The 36 patients with early inflammatory arthritis were followed for 18 months and then assigned to their final diagnostic groups. Patients were classified as having RA according to the 1987 ARA criteria [15], allowing criteria to be satisfied cumulatively. Although the 1987 ARA criteria have no exclusions, we excluded from the RA category patients with alternative rheumatological diagnoses explaining their inflammatory arthritis. Thus, one patient, with polymyositis related arthritis, who fulfilled criteria for RA was excluded from the RA group and included in the non-rheumatoid persistent group. In addition, one patient, who fulfilled criteria for RA at presentation (but was seronegative for rheumatoid factor [RF] and anti-cyclic citrullinated peptide [CCP] antibody), had transient disease, remained symptom free and off all mediation at follow up, and was included in the resolving group. Patients were diagnosed with reactive arthritis (ReA), psoriatic arthritis (PsA) and a number of miscellaneous conditions according to established criteria. Of the 36 patients with non-crystal-related early inflammatory arthritis, 14 had a resolving disease (sexually acquired ReA [n = 4] and unclassified arthritis [n = 10]) and 22 developed persistent inflammatory arthritis (RA [n = 8], unclassified arthritis [n = 9], PsA [n = 2] and arthritis related to ulcerative colitis [n = 1], polymyositis [n = 1] and Behçet's disease [n = 1]). Three of these RA patients presented with inflammatory arthritis of just the knee or ankle joint(s) though polyarticular synovitis, including involvement of the small joints of the hands, developed subsequently.

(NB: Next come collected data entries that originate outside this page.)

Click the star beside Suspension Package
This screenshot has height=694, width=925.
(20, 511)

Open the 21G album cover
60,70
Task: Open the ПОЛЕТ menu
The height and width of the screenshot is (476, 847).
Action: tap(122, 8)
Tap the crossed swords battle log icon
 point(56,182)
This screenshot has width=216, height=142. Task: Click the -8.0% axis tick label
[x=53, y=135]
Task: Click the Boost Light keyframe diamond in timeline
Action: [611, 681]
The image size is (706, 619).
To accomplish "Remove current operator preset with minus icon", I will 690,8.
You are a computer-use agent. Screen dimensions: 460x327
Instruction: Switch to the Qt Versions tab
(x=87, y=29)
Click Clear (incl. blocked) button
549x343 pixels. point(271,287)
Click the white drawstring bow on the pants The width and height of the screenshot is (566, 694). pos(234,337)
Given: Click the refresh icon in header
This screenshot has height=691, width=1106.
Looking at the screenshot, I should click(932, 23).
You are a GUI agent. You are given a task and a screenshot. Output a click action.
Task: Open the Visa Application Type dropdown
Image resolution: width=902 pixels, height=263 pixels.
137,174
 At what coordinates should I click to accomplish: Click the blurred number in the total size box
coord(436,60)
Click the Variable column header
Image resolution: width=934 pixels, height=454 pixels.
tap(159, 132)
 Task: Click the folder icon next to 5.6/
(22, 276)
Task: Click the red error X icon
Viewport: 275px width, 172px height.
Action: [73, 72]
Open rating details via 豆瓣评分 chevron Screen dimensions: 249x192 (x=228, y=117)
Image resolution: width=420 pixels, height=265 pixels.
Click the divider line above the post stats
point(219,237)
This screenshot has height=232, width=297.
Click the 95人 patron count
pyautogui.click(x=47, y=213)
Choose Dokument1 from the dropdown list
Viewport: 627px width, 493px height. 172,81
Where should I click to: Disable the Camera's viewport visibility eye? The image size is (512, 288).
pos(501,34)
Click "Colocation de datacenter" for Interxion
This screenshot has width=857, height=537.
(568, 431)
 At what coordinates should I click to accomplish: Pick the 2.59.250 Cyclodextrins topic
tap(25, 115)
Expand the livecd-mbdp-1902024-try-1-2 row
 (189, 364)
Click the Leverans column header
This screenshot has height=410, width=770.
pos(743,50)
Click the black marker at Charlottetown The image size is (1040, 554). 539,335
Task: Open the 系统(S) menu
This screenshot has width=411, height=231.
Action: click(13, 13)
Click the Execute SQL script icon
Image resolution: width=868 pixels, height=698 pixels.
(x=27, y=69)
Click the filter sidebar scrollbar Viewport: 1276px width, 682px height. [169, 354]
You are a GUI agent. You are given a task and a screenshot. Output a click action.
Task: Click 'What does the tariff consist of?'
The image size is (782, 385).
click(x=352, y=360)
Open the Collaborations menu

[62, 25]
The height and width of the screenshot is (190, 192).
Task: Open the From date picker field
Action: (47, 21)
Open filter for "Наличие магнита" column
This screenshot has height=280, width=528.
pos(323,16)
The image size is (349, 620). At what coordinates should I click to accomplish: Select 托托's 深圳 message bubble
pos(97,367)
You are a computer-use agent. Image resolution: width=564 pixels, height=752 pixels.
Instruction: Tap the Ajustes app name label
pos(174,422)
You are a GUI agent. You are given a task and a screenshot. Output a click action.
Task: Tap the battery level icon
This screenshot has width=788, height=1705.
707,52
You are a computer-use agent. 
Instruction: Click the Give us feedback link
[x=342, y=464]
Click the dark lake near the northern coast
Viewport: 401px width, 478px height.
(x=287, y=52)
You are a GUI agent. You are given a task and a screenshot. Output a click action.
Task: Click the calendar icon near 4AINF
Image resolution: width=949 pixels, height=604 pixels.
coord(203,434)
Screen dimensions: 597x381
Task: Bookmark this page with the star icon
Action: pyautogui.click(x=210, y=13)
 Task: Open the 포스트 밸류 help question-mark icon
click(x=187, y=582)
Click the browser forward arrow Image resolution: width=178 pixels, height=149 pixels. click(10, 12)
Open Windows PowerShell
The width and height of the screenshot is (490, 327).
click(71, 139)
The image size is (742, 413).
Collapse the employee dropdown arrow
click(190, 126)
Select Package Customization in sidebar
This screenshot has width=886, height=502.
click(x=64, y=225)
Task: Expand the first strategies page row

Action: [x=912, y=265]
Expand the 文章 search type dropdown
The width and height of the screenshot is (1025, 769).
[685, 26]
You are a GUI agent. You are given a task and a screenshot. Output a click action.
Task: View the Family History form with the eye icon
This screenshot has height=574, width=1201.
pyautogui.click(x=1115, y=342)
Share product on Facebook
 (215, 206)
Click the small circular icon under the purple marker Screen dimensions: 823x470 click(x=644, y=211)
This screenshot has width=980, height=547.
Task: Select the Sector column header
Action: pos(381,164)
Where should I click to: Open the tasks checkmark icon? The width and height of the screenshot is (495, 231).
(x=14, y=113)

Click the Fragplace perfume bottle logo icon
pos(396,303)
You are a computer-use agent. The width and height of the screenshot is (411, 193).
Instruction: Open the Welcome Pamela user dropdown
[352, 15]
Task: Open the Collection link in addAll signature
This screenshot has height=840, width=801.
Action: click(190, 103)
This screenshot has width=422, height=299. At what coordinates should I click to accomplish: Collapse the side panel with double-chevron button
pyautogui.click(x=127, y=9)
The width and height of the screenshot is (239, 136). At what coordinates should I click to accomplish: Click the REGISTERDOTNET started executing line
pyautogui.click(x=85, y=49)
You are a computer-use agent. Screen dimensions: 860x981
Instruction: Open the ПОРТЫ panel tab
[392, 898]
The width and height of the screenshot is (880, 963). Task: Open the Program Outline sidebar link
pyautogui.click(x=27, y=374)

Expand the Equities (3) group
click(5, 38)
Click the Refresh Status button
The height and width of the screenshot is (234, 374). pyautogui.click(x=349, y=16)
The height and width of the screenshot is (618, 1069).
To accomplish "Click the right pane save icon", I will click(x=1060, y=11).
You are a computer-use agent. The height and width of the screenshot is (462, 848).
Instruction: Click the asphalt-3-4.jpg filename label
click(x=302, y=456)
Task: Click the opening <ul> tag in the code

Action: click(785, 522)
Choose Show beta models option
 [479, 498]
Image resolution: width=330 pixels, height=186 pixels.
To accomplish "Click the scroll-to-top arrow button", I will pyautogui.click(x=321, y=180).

Anti-CCP antibody and rheumatoid factor assay

IgG anti-CCP antibody was detected using the DIASTAT™ anti-CCP assay (Axis-Shield Diagnostics Ltd., Dundee, UK) and seropositivity was defined as a titre of ≥5 IU/ml. RF was measured using an ELISA (AUTOSTAT™II Total RF; Hycor Biomedical Ltd., Penicuik, UK).

Cytokine and chemokine assay

Twenty-three cytokines and chemokines were measured simultaneously in synovial fluid samples using a multiplex detection kit (Biosource International, Camarillo, CA, USA): IL-1β, IL-2, IL-4, IL-5, IL-6, IL-8, IL-10, IL-12, IL-13, IL-15, IL-17, macrophage inflammatory protein (MIP)-1α, MIP-1β, monocyte chemoattractant protein (MCP)-1, RANTES (regulated on activation, normal T expressed and secreted), eotaxin, TNF-α, IFN-γ, granulocyte–macrophage colony-stimulating factor (GM-CSF), granulocyte colony-stimulating factor, epidermal growth factor (EGF), basic fibroblast growth factor (bFGF) and vascular endothelial growth factor. A volume of 50 μl synovial fluid or of the cytokine/chemokine standards was preincubated with 50 μl blocking buffer (40% normal mouse serum [Sigma, Poole, UK], 20% goat serum [DakoCytomation Ltd, Ely, UK] and 20% rabbit serum [DakoCytomation Ltd]; see below) for 30 min. A volume of 50 μl diluted sample, or blocking buffer alone, was incubated with 25 μl of multiplex microspheres for 2 hours. Microspheres were washed with phosphate-buffered saline/0.05% Tween 20 and incubated with 25 μl of biotinylated detection antibody, diluted in 25 μl blocking buffer and 50 μl assay buffer (1% bovine serum albumin [Sigma] in phosphate-buffered saline/0.05% Tween 20), for 1 hour. Microspheres were then washed, incubated with streptavidin–PE at room temperature for 30 min and washed again. Subsequently, the microspheres were resuspended in 100 μl assay buffer and analyzed (Luminex100 LabMAP™ system; Luminex Corporation, Austin, TX, USA). Cytokine and chemokine concentrations were calculated by reference to the standard curve.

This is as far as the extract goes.